Core checks: Logic, security, performance
Now the meat. Trace execution like you're debugging live.
Functionality first
Does it do the job? Compare to specs. Step through mentally: inputs (nulls, empties, edges), logic paths, outputs. Look for infinite loops, always-false ifs, or unhandled exceptions.
Pro tip: Hunt missing tests. New code needs at least one per outcome—happy path and failures. Aim for 80% coverage. No tests? Block the merge.
Security: PHP's Achilles heel
PHP's forgiving nature bites back. Checklist time:
- Strict comparisons:
===over==. No loose equals sneaking type coercion bugs. - Inputs sanitized?
filter_var, PDO prepared statements. No raw$_GETin queries—hello SQLi. - XSS/CSRF? Escape outputs with
htmlspecialchars. Verify nonces. - Sessions secure?
session_regenerate_idon login. No globals relying on state. - Composer.json: Vet new deps. Run
composer audit.
I've fixed production vulns from overlooked unserialize. Tools like PHPStan flag many, but reviewers catch context.
Performance and scalability
Not every review needs deep profiling, but flag red flags:
- N+1 queries? Eager load in Eloquent.
- Loops with DB calls? Batch 'em.
- Magic numbers? Const
SECONDS_PER_DAY = 86400. - Complexity: Functions under 50 lines. Extract helpers.
Refactor convoluted spots. Long-term health over quick hacks.
Style, housekeeping, and the human side
Tools handle nits; you handle soul.
- Naming: Descriptive vars/functions. No
$a,$temp.$userEmailValidator>$u. - Standards: PSR-12 via PHPCS. One class per file, StudlyCaps names.
- Comments: Explain why, not what. Kill dead code, commented blocks.

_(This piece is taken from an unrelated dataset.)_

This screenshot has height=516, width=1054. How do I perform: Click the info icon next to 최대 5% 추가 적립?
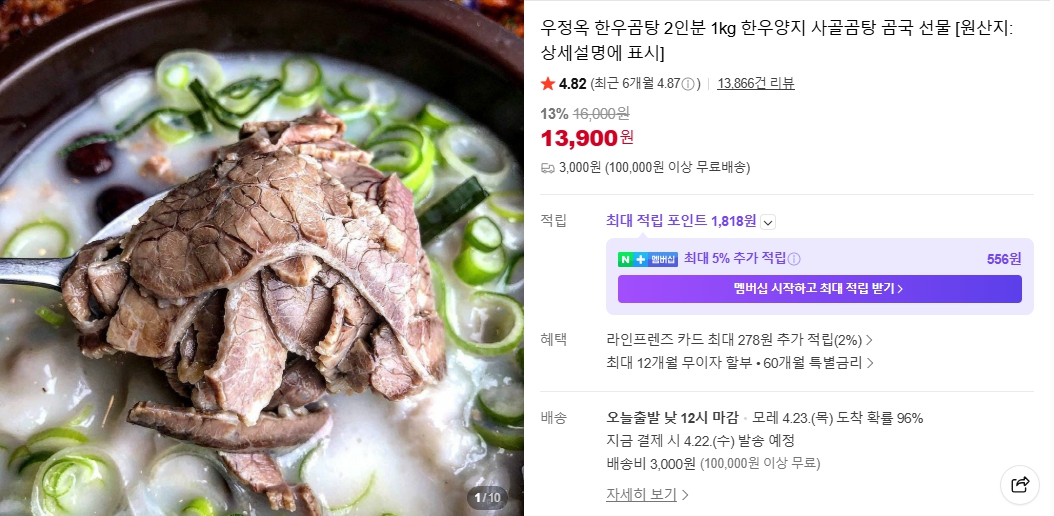pyautogui.click(x=794, y=259)
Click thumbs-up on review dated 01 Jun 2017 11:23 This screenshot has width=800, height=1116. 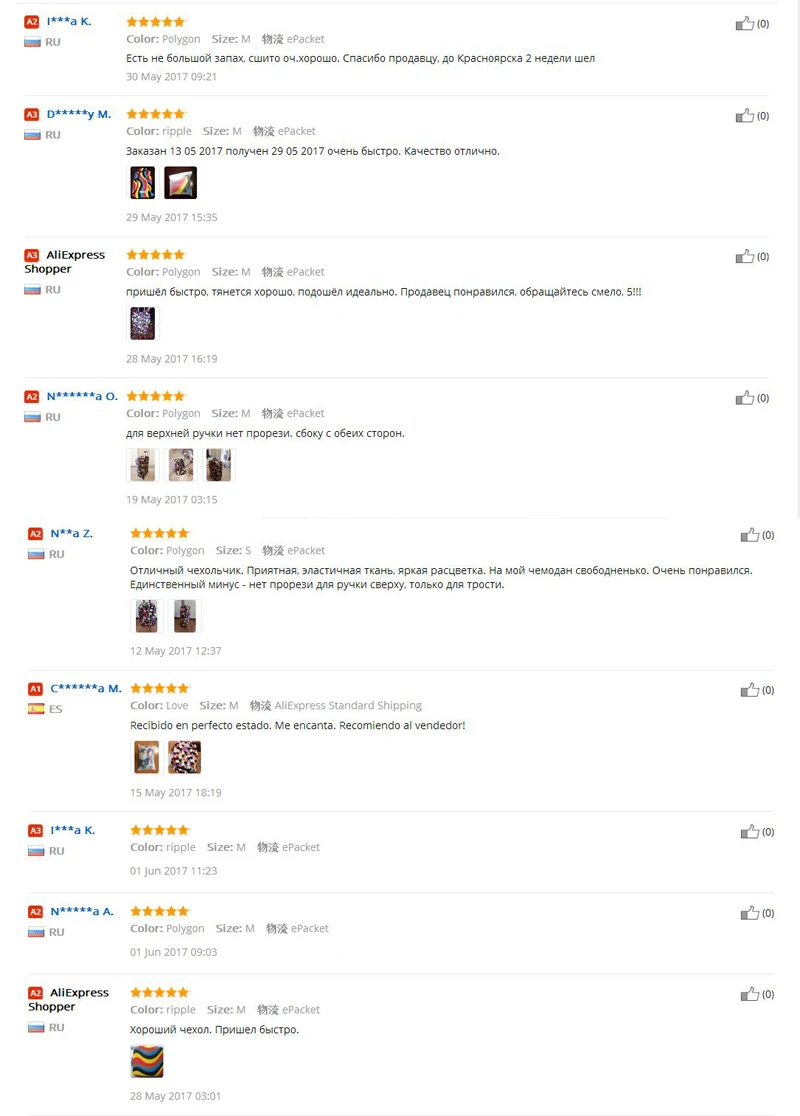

- PHPDoc: Public methods get params, returns, throws.
Feedback matters. Be specific: "This loop misses empty array—add if (empty($items)) return;" not "Looks buggy". Praise first: "Nice use of strict types here".
Rotate reviewers. Pairs learn fast. Keep it under 24 hours—flow state dies waiting.
Tools and automation: Let machines sweat the small stuff
I've burned midnight oil on manual style checks. Never again. Tools free you for big thinking.
Must-have PHP review toolkit
| Tool | What it does | Why it rocks |
|---|---|---|
| PHPStan/Psalm | Static analysis: types, dead code, errors | Catches 90% issues pre-review. Run in CI. |
| PHP_CodeSniffer (PHPCS) | PSR standards, linting | Enforce style automatically. Pre-commit hooks. |
| SonarQube | Duplication, complexity, security hotspots | Scheduled scans for tech debt. |
| Psalm | Advanced types, security | Better than Stan for some edge cases. |
| Dependabot | Auto dep updates with PRs | Keeps composer.lock fresh, safe. |
Automation workflow:
- Pre-commit: Lint, Stan level 8.
- CI: Full tests, coverage >80%, Sonar report.
- PR: Only then human review. Stats to Slack if stalled.
In one project, this cut review time 40%. Reviewers focused on logic, not tabs.
No CI passed? Don't start. Tools first, humans second.
Common pitfalls and how to dodge them
We've all been there.
- Nitpicking overload: Tools own style. You own design.
- Vague comments: "Good job" or "Rewrite". Say why and how.
- Overlooking tests: Always check coverage. Edge cases kill in prod.
- Deprecated PHP: No
mysql_*, old ereg. Target PHP 8.2+. - Global state: Ban it. Inject deps.
Post-release? Update checklist with the bug that slipped. ADRs for big changes—why this service pattern?
Making reviews a team superpower
Code review's a skill. Practice it. Newbies? Pair review. Seniors? Mentor kindly.
I remember reviewing a fresh grad's PR. Bloated controller, no types. Instead of "redo it", I paired: "Let's extract this to a service. Watch." They owned the next one. Magic.
In PHP ecosystems—Symfony, Laravel, raw scripts—reviews enforce "the right way". They future-proof. They build teams.
Tools evolve, but the heart doesn't: clarity, security, growth.
Next PR you open or review, pause. Ask: Does this make us better? Lean in. That quiet rigor turns good codebases into legends.
And when the merge happens, that shared nod across Slack? Pure developer gold. Keep shipping, thoughtfully.